今回はその中で、善いサマリア人のたとえを取り上げることにします。このたとえは、律法の専門家がイエスを試そうとして、永遠のいのちを得るにはどうすればよいのか尋ねることから始まっています。答えは(やり取りの中で答えたのは律法の専門家の側ですが)、神への全面的な愛と隣人愛の教えでした。イエスも「正しい答えだ」といっておられます。
マタイ福音書、マルコ福音書は、イエスがエルサレムに到着してからの論争の中で、最も重要なおきてとしてこの愛のおきてについて記しています。しかし、それはルカ福音書には記されていません。

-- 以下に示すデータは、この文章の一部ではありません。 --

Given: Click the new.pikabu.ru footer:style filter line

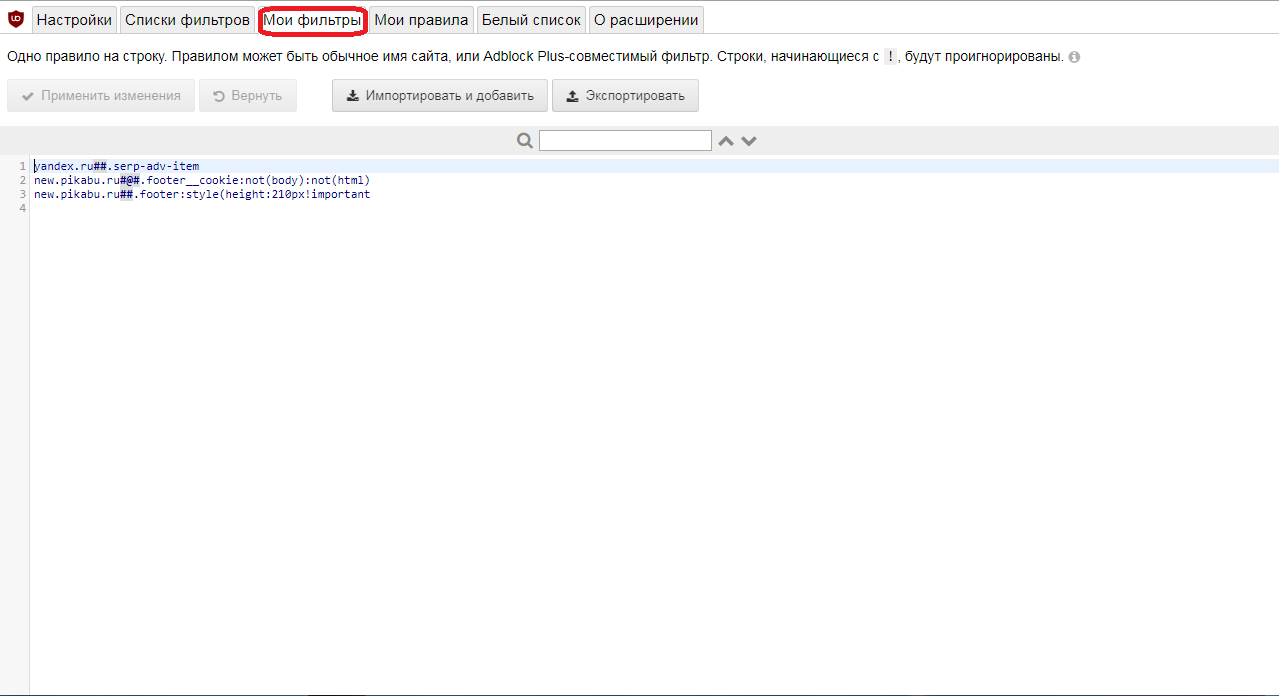Looking at the screenshot, I should tap(202, 194).
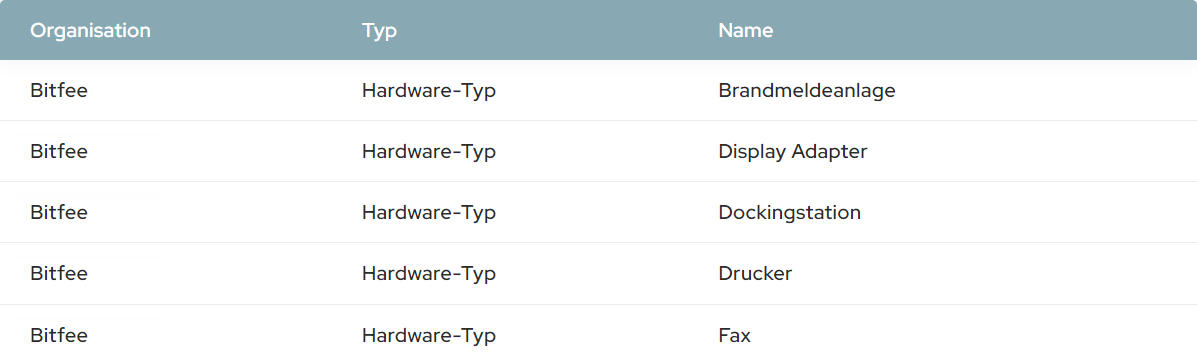Click Bitfee in the Brandmeldeanlage row
The image size is (1197, 364).
pyautogui.click(x=59, y=91)
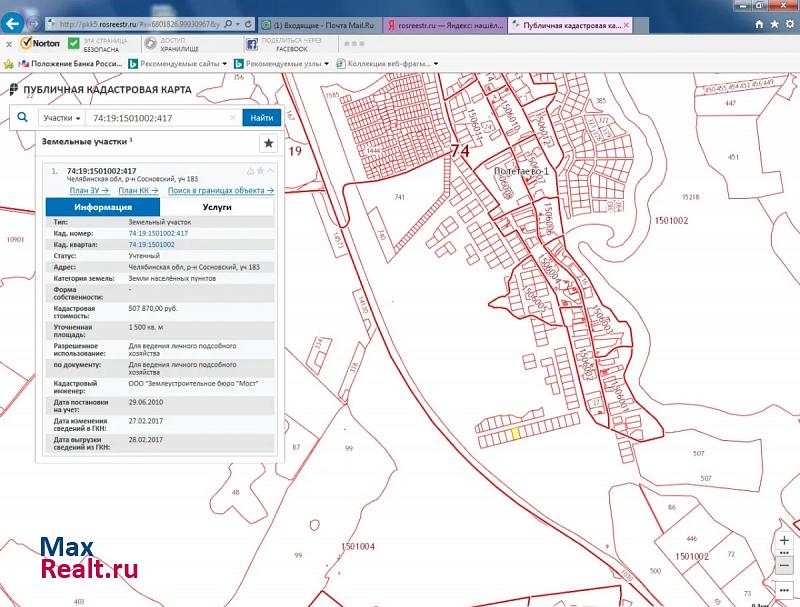Open browser settings gear icon
The image size is (800, 607).
tap(790, 22)
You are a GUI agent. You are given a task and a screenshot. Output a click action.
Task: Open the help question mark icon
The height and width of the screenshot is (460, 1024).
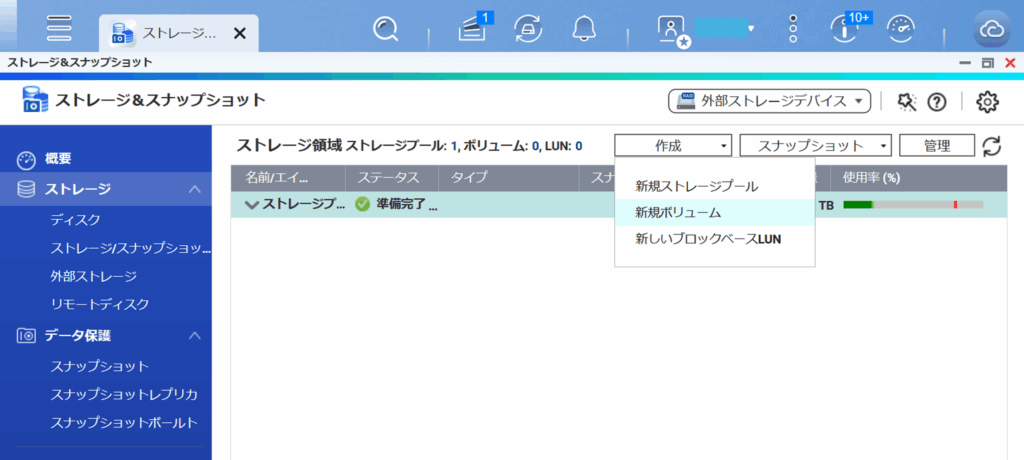point(937,101)
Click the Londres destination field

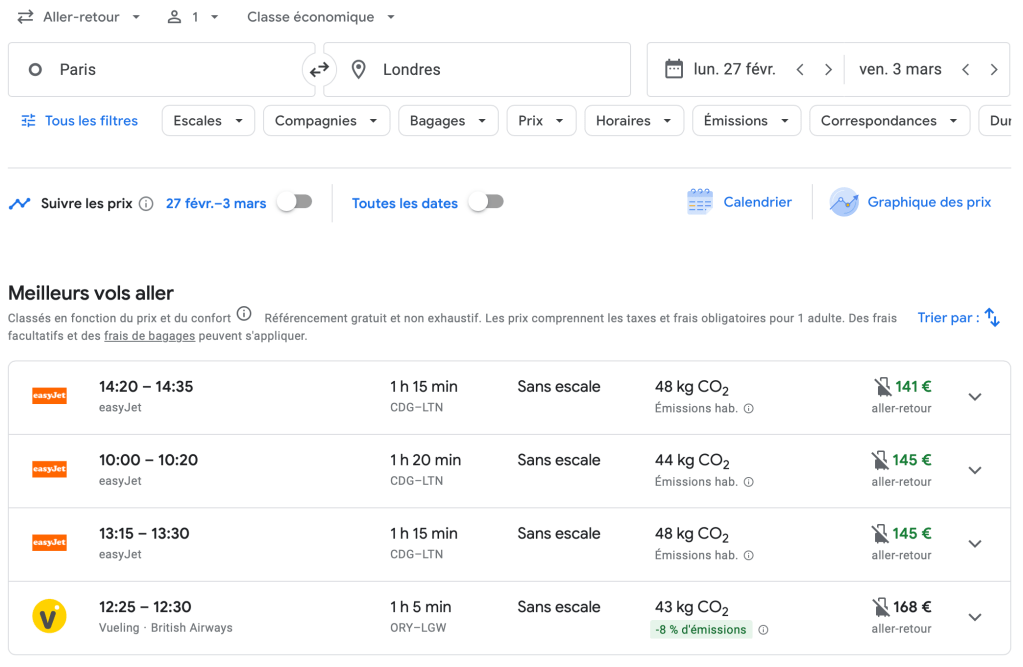click(480, 70)
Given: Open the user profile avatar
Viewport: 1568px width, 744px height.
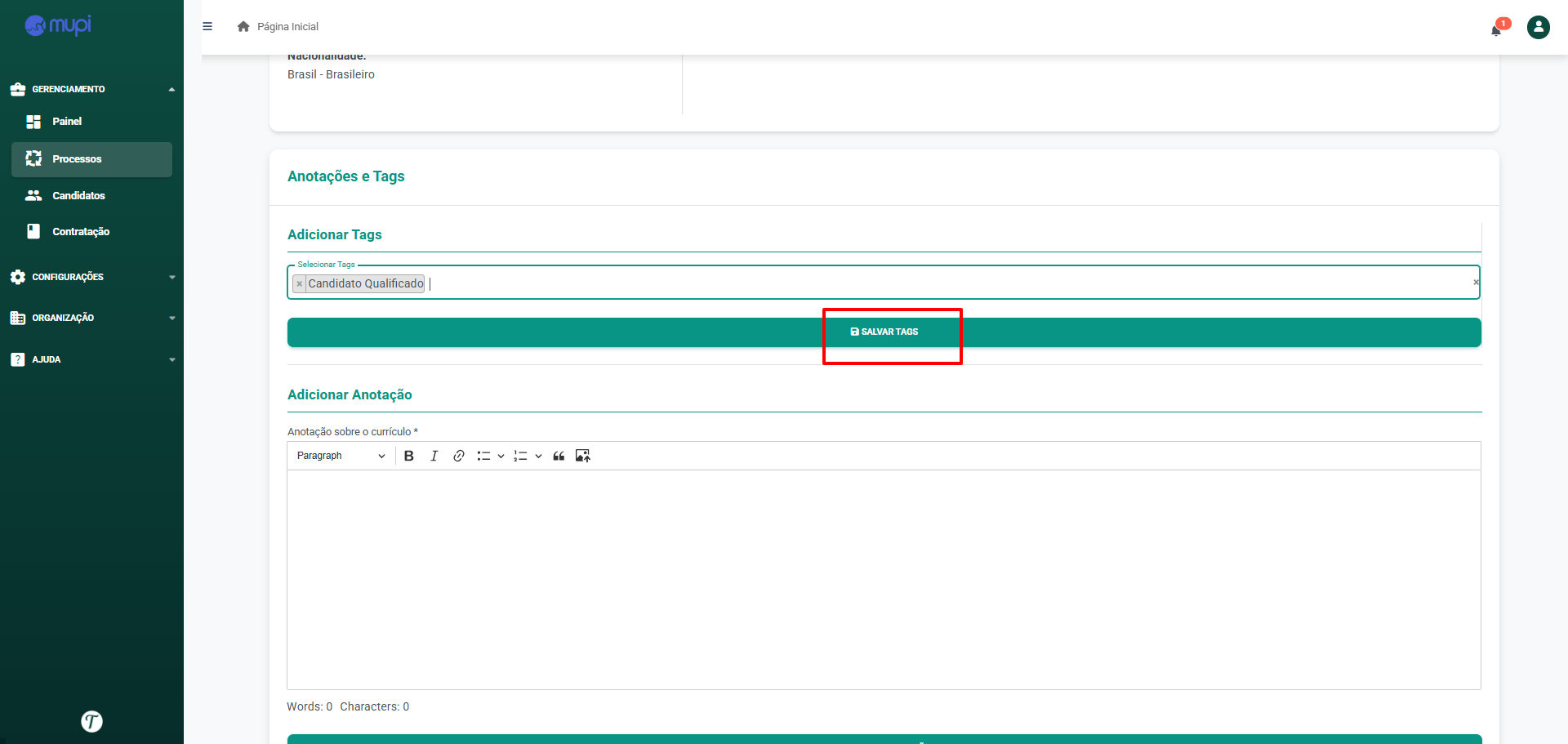Looking at the screenshot, I should 1538,27.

ルカ福音書は、愛の掟についての教えをこの10章に移し替えて記しているのです。この箇所がどれだけ重要かということが分かると思います。
律法の専門家は、自分を正当化しようとして、イエスにさらに質問をします。「では、わたしの隣人とはだれですか」。この質問に応えるために、イエスは善いサマリア人のたとえを語られます。しかし、たとえの終わりにイエスがなさった質問は、律法の専門家の質問とかみ合っていません。「あなたはこの三人の中で、だれが追いはぎに襲われた人の隣人になったと思うのか」。
神を愛し、隣人を愛するとは、愛さなければならない隣人とはだれかを考えることではない。そもそも、神は「だれが愛さなければならない隣人の対象となる人だろうか」などと考え、選別なさるかただろうか。愛するとは、むしろ、神の愛を味わい、自分が苦しんでいる人の「隣人になる」ということではないか。そうイエスは教えておられるのではないでしょうか。だから、イエスはこの人に、「行って、あなたも同じようにしなさい」といわれるのでしょう。